Corporate governance is concerned with the relationships between shareholders, the board of directors and the management. Here are some explanations.
Corporate governance refers to all the principles and regulations applied in order to manage, verify and monitor the structures and behavior of senior managers.
In Switzerland, the “Swiss code of good practice for corporate governance”, a guide published by the federation of Swiss companies, EconomieSuisse, and the corporate governance directives of the Swiss stock exchange, Six Swiss Exchange, are by far the most widely used.
The central theme in corporate governance is the relationships between shareholders as owners of the company, the board of directors and the management. The legal obligations of the board of directors form the basis, even though the demands on the board of directors (applying also to SMEs) have become increasingly complex and detailed.
Corporate governance involves much more than simple compliance with legal conditions.

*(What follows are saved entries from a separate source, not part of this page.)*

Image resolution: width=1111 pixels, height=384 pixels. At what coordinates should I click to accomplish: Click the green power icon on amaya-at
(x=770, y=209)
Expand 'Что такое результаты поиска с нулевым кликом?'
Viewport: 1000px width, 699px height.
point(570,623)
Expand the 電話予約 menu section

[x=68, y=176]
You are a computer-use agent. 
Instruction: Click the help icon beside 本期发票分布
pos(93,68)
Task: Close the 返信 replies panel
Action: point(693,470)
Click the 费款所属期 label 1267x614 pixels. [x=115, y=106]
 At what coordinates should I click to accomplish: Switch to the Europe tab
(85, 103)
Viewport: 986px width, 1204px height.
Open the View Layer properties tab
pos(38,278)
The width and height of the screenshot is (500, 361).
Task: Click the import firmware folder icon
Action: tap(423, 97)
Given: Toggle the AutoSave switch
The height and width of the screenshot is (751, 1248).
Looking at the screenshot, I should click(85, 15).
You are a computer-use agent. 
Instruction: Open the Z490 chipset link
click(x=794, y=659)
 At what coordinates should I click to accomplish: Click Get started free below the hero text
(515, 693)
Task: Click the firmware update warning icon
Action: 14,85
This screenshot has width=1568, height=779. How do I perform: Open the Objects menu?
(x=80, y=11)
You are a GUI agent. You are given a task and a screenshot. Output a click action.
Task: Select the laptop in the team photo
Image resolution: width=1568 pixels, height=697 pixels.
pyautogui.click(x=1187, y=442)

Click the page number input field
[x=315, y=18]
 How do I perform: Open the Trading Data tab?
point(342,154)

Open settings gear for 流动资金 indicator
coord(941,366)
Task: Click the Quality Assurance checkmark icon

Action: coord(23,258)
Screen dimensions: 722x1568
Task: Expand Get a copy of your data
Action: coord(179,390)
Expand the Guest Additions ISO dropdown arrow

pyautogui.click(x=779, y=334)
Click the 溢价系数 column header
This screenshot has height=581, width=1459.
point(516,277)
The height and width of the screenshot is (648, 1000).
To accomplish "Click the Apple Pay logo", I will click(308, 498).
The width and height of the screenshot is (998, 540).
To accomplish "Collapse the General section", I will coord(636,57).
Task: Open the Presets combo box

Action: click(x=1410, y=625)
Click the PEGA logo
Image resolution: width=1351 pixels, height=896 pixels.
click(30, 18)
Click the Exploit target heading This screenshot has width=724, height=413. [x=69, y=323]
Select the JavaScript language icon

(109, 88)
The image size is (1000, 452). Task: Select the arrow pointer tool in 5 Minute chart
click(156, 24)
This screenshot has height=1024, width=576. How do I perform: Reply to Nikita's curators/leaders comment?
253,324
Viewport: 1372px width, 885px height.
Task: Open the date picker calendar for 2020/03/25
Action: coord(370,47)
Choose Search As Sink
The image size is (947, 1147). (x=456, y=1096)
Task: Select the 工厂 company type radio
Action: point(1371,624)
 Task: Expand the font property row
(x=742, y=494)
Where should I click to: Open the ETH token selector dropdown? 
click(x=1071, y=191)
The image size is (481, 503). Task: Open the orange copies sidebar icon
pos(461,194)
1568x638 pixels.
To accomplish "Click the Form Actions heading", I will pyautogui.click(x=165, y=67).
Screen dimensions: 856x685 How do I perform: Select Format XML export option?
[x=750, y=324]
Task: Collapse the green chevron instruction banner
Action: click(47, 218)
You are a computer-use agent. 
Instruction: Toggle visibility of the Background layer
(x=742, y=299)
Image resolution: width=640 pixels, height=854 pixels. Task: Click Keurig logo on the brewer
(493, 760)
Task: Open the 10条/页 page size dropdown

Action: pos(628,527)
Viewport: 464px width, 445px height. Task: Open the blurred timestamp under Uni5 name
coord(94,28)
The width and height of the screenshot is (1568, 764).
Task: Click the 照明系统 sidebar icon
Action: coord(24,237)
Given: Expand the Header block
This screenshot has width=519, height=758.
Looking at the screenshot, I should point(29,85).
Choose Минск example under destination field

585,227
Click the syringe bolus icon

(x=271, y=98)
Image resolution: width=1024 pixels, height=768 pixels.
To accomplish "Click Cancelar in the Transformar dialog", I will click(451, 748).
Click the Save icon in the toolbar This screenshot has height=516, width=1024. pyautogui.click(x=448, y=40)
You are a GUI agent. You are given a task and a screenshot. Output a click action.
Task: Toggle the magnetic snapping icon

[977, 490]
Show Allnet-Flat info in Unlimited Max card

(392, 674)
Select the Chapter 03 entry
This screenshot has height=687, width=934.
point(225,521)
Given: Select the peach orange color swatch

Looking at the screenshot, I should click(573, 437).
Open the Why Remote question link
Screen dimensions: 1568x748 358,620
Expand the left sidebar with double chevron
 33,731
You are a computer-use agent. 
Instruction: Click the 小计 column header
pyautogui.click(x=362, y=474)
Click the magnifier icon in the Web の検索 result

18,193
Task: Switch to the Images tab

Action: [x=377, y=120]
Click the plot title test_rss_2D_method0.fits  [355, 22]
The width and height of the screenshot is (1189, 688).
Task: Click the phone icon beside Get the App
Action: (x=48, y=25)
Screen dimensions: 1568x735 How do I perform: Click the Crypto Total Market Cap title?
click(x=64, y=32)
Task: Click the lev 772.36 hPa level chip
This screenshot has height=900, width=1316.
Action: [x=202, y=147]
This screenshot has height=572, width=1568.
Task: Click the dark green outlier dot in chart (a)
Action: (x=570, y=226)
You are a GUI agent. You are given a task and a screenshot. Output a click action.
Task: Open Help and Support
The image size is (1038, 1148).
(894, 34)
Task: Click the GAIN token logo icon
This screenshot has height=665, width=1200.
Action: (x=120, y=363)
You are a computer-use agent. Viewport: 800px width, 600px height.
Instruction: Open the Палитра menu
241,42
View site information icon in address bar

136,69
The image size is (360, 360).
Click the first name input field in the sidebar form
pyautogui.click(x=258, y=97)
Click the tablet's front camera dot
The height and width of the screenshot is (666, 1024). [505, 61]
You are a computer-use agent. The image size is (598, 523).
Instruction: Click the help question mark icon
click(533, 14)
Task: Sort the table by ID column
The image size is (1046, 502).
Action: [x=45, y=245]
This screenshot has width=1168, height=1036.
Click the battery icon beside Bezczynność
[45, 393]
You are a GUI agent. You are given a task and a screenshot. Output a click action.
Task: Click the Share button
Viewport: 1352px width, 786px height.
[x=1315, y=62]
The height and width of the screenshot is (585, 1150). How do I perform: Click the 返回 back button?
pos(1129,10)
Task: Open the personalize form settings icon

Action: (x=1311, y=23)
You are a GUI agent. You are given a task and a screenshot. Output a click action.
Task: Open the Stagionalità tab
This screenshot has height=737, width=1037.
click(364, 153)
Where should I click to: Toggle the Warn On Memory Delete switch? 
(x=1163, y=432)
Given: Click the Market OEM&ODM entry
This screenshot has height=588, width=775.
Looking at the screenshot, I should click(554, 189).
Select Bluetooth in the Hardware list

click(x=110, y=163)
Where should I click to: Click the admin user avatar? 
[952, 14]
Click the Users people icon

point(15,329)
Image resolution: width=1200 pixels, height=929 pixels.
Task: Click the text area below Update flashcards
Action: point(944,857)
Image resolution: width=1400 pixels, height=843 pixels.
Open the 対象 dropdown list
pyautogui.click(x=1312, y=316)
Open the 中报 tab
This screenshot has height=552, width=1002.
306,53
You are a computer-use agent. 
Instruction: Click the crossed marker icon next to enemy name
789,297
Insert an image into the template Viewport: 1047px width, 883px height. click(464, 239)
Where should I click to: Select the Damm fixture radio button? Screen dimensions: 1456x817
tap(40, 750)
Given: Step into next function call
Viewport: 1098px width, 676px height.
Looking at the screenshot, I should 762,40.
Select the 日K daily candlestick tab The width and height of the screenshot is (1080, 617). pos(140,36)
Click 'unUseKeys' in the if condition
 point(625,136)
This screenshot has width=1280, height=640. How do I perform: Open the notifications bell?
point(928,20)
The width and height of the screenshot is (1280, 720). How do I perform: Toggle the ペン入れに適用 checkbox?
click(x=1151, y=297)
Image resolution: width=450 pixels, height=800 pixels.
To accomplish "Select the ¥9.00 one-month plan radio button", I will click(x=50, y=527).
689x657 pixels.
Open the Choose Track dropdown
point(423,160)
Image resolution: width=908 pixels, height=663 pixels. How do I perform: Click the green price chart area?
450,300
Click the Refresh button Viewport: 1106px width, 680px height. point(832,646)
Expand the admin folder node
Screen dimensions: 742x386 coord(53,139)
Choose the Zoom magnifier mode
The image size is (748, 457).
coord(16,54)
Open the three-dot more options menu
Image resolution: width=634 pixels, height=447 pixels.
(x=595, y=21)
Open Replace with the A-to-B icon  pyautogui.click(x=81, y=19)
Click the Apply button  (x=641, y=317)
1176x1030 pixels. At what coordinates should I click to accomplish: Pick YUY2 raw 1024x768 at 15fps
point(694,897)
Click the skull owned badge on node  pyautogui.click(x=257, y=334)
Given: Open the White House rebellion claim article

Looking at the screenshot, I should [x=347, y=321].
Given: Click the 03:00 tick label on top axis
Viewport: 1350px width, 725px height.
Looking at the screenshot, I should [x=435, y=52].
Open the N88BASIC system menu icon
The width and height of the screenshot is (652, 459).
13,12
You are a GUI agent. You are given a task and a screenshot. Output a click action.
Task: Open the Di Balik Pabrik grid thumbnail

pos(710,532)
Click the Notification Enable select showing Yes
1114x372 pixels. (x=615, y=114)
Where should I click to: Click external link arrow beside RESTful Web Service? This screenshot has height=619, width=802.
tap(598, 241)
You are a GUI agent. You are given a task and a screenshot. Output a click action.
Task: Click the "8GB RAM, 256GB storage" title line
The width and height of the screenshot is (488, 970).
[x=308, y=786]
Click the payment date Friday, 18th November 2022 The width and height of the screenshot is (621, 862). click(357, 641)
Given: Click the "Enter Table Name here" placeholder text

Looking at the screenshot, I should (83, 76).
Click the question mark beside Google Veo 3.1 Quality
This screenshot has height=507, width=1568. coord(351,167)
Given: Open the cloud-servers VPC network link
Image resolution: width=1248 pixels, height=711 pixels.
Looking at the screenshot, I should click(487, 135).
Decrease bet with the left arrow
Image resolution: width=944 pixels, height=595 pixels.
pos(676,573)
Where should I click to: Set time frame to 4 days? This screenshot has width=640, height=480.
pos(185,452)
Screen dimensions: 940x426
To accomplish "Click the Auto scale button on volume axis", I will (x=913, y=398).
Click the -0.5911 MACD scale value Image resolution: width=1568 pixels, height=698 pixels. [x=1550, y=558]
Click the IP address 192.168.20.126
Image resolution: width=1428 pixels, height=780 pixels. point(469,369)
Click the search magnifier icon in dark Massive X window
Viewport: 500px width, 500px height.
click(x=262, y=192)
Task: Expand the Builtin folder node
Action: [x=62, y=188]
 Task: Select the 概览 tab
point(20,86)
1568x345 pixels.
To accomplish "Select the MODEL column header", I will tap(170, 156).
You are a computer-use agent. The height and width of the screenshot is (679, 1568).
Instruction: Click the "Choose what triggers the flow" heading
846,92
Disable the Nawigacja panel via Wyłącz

It is also useful for medium-sized companies to follow corporate governance principles.
The main criteria:
The board of directors
The operational and strategic departments should be separate and independent members should be included.
The position of shareholders should be enhanced in relation to the management and the board of directors.
The board of directors must be informed in good time of any situations indicating a financial crisis. Institutional investors need to fulfill their control and monitoring duties more actively. External investors need to be better informed. This will also improve the company’s evaluation by rating agencies.
The auditor must be completely independent of the board of directors.
The advantages of corporate governance are clear: effective company management (e.g. in terms of succession planning), minimal risk of liability proceedings against the board of directors and better financing possibilities thanks to transparency and control.